The Regulatory Compliance Officer Apprenticeship similarly equips employees with the skills they need to help create a positive and supportive business environment whilst also assuring public and environmental protection. As with the credit and collections apprenticeship, it uses a blended approach to training to include workshops, e-learning and tutorials, with dedicated mentors and assessors.
Helena says that to date, feedback has been excellent from all of her apprentices: “We may be perceived as a demanding client however we expect our training providers to deliver high quality training and communication is key,” she continues. “The CSA has been fast to respond and always comes back to us quickly on any questions we may have.”
We are always looking at new apprenticeship opportunities and are currently exploring a new apprenticeship to train a Counter Fraud Investigator: “It was something we were considering just before lockdown and are now looking at again,” she says.
Another ‘pioneer’ in apprenticeship training programmes, and benefiting from private sector expertise, is Cheshire East Council which has over 200 different types of apprenticeships in more than 1200 different areas.
Claiming to be the first local authority in the North West to see the true value of apprentices, Cheshire East Council provides the opportunity to study, learn and grow in a chosen career, whilst receiving an income. Apprenticeships vary, and one of the most recent programmes is focused on compliance. It specifically delivers training and qualifications to become a Regulatory Compliance Officer.
Rick Hughes, Community Protection Manager at Cheshire East Council has played a key role in this course, helping to detail the programme and implement further learning within the Chartered Trading Standards qualification framework.
When it came to finding a professional apprenticeship training provider for the programme, Rick thoroughly explored the options before choosing the CSA: “We chose the CSA as we felt their engagement with the Heads of Service was impressive,” Rick says.
Rick notes that working with the CSA has been a good experience: “They are clear in what they expect and are encouraging during our meetings. They make the paperwork straightforward and easy to understand and, working with them has been a pleasure.”
The Regulatory Compliance Officer apprenticeship equips employees with the skills they need to become a trading standards officer, where they will help businesses and the local authority itself implement and comply with their regulatory and legal requirements. The apprenticeship standard is varied and provides unlimited opportunities, with the choice to take on different tasks and specialise in areas such as environmental health.
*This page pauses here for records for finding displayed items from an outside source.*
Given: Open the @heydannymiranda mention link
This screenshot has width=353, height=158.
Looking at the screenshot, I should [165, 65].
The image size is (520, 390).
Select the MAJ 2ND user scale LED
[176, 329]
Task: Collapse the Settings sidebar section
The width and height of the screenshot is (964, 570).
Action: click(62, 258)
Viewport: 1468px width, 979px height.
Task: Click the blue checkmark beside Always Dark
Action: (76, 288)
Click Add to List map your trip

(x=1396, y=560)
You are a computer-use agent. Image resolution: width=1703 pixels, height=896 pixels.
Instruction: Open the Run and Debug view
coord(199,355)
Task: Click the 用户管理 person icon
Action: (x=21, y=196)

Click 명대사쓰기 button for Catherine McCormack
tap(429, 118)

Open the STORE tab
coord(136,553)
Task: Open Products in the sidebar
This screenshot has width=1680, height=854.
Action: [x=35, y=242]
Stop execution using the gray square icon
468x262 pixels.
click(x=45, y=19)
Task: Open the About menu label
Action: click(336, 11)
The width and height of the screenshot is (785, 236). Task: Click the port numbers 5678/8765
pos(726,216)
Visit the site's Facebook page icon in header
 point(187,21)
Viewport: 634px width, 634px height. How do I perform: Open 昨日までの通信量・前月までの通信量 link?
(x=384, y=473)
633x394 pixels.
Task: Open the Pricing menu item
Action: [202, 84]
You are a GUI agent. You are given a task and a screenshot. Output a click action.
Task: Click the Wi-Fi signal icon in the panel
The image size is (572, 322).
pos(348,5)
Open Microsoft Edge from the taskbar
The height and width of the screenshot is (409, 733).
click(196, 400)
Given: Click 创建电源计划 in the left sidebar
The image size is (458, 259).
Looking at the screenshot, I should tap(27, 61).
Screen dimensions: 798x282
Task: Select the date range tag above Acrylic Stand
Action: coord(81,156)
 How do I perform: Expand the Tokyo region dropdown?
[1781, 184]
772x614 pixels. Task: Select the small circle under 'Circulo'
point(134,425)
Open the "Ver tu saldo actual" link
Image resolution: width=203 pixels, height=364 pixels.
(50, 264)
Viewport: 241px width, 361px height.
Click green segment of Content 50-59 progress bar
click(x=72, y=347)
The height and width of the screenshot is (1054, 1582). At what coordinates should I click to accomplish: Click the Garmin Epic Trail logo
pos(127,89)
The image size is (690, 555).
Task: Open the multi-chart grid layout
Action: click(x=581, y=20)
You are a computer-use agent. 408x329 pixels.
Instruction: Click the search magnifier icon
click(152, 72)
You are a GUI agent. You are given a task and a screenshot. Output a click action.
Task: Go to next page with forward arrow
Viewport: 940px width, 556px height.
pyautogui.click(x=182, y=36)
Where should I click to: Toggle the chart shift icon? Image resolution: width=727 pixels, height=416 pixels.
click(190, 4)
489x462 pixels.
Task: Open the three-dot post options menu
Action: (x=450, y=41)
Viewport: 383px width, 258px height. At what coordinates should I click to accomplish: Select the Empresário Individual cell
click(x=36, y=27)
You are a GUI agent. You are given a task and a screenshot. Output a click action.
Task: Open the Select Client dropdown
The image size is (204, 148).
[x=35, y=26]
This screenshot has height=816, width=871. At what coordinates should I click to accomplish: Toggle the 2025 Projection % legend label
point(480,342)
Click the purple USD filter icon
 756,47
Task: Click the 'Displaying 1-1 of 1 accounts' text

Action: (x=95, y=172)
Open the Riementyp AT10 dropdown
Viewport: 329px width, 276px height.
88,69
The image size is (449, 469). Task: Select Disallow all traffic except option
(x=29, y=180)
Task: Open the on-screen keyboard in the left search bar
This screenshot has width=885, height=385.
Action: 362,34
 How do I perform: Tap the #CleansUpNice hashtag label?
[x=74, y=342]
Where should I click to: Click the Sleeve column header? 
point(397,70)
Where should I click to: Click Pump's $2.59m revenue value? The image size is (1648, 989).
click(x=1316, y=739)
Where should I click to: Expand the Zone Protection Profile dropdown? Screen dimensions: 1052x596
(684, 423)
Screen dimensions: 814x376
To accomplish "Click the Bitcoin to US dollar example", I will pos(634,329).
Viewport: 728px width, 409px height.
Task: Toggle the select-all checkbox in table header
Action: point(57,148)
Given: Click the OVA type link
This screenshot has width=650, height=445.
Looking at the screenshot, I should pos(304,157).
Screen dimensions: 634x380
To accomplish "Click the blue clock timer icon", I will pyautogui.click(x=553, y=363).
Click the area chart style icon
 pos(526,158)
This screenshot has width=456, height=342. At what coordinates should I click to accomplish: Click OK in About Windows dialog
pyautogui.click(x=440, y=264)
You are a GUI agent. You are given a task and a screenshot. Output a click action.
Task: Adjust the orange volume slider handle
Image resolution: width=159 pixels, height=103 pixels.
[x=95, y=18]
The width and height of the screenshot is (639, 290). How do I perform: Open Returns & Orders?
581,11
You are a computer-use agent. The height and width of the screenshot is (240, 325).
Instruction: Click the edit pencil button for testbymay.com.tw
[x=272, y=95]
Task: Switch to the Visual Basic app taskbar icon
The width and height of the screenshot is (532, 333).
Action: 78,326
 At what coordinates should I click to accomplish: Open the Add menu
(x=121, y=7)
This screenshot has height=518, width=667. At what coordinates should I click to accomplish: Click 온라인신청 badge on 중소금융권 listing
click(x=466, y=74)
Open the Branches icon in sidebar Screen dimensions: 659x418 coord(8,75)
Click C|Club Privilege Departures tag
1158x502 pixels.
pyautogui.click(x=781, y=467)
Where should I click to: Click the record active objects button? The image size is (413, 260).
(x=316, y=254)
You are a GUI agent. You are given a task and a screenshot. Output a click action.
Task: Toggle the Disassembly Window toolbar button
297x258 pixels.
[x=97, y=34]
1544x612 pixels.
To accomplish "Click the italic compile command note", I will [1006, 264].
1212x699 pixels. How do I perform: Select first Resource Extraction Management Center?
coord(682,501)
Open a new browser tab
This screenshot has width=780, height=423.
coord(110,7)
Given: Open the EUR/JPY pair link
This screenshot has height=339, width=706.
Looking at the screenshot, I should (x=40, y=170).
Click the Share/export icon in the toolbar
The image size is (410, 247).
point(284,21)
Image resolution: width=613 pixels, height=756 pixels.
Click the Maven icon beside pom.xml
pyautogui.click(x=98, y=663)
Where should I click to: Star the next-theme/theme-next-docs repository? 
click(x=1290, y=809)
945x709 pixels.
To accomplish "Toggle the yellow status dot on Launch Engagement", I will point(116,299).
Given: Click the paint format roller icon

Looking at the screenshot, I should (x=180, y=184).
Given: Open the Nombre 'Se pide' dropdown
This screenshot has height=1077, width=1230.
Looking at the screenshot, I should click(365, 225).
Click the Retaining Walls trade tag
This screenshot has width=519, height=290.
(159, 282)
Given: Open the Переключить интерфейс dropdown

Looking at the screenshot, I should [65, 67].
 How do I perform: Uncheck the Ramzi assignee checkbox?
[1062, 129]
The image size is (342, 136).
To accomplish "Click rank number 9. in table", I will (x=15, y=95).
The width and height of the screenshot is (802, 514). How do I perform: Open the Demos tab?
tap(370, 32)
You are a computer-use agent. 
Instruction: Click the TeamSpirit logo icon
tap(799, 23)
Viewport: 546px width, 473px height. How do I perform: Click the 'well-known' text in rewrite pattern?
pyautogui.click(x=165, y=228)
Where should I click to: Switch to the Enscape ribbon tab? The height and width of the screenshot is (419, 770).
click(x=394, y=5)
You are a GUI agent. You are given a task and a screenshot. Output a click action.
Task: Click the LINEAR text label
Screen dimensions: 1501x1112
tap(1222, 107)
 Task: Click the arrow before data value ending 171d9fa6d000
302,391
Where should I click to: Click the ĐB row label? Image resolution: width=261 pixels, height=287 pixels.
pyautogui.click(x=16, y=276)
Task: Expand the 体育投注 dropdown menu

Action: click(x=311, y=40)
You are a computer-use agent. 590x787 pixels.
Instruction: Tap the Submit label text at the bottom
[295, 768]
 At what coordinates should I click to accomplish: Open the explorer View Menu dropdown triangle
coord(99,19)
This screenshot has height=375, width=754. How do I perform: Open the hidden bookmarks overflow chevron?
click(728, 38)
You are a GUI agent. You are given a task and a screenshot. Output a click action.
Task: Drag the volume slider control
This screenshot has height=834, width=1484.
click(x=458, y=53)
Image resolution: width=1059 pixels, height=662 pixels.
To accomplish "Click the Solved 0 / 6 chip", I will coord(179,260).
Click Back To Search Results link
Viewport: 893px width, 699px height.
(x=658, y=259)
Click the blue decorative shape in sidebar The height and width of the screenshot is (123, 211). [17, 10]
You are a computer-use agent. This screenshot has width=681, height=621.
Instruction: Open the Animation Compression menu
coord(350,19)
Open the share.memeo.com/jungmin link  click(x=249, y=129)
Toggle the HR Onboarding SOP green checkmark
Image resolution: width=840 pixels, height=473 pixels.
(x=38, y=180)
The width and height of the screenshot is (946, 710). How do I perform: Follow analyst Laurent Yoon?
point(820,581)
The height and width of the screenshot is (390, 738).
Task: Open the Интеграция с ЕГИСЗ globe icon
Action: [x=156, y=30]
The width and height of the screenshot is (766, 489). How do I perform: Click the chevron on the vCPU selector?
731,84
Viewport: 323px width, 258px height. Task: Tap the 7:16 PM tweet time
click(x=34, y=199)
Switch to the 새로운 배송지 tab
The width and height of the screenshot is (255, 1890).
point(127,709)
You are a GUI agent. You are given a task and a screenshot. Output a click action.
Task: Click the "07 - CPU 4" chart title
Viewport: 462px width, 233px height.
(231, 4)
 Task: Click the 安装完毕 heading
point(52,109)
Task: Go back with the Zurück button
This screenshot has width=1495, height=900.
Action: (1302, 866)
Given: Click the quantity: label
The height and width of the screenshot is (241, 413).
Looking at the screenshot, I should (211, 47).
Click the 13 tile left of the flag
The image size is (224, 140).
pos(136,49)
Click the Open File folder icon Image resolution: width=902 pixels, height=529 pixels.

The apprenticeship has proven popular; the two spaces advertised received more than 80 applications. Rick says that the lucky two apprentices have been with the Council for a year now and enjoy the course: “The apprentices are loving it; they are really enjoying every aspect of their learning and interacting with the CSA team,” he says.
Rick believes that the public sector can learn a great deal from the private sector. In the past, trading standards professionals have typically come into the profession through university, but due to a lack of courses now available, the public sector has had to embrace apprenticeship programmes.
“This is the first time trading standards have used apprentices and now local authorities are learning that this is the only and best way to get new blood into the profession. We have learned to use the apprenticeship scheme properly and I don’t think as a profession we have ever done that until now,” he concludes.